The task force wants research studies that comprise pregnant woman and nursing women, including removing regulatory barriers. Also sought are more clinicians and researchers with expertise in obstetric and lactation pharmacology and therapeutics.
The task force looked at dosing, finding what is approved for the general population may not apply to pregnant or nursing women. There may be safety considerations for the developing fetus or newborn, and pregnancy can change how drugs are metabolized and cleared, the task force said.
Also stopping medications to treat a medical condition during or after pregnancy may have severe consequences.
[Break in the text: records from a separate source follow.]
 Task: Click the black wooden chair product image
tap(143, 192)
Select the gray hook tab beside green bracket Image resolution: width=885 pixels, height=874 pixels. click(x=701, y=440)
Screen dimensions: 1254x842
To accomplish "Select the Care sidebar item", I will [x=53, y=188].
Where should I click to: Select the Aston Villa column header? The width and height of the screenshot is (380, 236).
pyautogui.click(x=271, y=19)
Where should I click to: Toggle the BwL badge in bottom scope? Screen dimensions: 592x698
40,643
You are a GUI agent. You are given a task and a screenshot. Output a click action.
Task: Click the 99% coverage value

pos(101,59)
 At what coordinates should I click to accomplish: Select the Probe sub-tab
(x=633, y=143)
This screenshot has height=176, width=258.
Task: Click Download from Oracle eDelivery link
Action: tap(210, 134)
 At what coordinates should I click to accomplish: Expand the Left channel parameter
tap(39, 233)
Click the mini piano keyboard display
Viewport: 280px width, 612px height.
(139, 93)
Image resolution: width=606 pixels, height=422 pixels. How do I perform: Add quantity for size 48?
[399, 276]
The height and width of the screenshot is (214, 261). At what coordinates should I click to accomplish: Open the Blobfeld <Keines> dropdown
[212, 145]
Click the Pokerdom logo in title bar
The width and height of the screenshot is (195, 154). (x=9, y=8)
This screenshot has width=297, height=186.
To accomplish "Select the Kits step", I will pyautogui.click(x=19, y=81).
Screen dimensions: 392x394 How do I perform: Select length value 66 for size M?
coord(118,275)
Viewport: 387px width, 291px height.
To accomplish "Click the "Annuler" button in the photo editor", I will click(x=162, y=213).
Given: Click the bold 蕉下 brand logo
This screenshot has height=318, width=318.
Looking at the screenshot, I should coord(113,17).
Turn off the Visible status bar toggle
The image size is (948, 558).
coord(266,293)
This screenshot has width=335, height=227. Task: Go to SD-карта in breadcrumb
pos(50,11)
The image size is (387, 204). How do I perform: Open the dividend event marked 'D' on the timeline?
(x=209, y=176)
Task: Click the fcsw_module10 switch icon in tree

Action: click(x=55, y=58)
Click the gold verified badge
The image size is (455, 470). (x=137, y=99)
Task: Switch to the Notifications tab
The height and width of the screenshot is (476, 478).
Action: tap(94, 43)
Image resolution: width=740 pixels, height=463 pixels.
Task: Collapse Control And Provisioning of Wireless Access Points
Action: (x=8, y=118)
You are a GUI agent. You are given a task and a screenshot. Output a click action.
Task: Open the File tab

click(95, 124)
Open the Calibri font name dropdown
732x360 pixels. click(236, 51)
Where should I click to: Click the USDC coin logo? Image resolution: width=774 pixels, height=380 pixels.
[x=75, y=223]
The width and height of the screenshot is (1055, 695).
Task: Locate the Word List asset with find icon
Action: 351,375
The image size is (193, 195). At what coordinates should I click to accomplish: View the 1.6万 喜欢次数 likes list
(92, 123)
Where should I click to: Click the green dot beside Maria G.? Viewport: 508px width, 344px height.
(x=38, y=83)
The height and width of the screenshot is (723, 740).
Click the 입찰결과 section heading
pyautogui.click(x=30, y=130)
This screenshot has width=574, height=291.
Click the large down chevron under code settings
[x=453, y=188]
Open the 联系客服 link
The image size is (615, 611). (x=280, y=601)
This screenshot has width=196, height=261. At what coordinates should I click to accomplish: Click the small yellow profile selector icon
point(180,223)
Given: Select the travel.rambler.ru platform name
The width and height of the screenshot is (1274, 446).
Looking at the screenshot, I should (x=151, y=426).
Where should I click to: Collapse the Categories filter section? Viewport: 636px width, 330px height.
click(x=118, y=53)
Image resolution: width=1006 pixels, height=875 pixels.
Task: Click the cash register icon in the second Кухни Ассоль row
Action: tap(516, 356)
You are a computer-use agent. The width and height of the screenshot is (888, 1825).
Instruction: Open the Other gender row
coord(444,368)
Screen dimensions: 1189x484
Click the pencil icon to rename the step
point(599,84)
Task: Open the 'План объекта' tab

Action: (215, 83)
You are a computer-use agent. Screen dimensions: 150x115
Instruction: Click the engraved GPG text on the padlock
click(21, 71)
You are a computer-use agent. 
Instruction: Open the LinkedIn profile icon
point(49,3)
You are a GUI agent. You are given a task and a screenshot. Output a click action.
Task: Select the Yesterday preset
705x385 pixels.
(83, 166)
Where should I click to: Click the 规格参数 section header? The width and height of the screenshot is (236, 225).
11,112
In addition, they urged more research to develop new drugs to treat pregnancy-related conditions.
The task force included officials from government agencies as well as representatives from medical societies, nonprofit organizations and companies that focus on the health of pregnant women, nursing mothers or children.
"On a daily basis, pregnant women and lactating women and their clinicians are forced to
make decisions about whether to therapeutically treat pre-existing or emerging medical conditions such as epilepsy, chronic hypertension, asthma, mastiti and cholestasis without adequate scientific knowledge of the safety and efficacy of these treatments in this population," the authors wrote in the 382-page report. "Decisions not to treat or inadequate treatment options pose significant risks for the health and survival of pregnant women and their offspring. Consequently, patients and clinicians cannot make appropriate and informed risk-benefit decisions."
In 2016, researchers published an analysis of 198 studies involving 121 different medications during pregnancy, included antiretrovirals, antiepileptic drugs, antibiotics, antimalarial drugs and cardiovascular drugs. The studies took place in 2015 and 2016.
More than 90 percent of women took drugs, including prescription and over-the-counter medications, at some point during their pregnancy, the authors noted.
"This systematic review of pregnancy-associated pharmacokinetics changes identifies a significant gap between the accumulating knowledge of PK changes in pregnant women and our understanding of their clinical impact for both mother and fetus," the authors wrote in the study published in PLOS Medicine. "It is essential for clinicians to be aware of these unique pregnancy-related changes in PK, and to critically examine their clinical implications."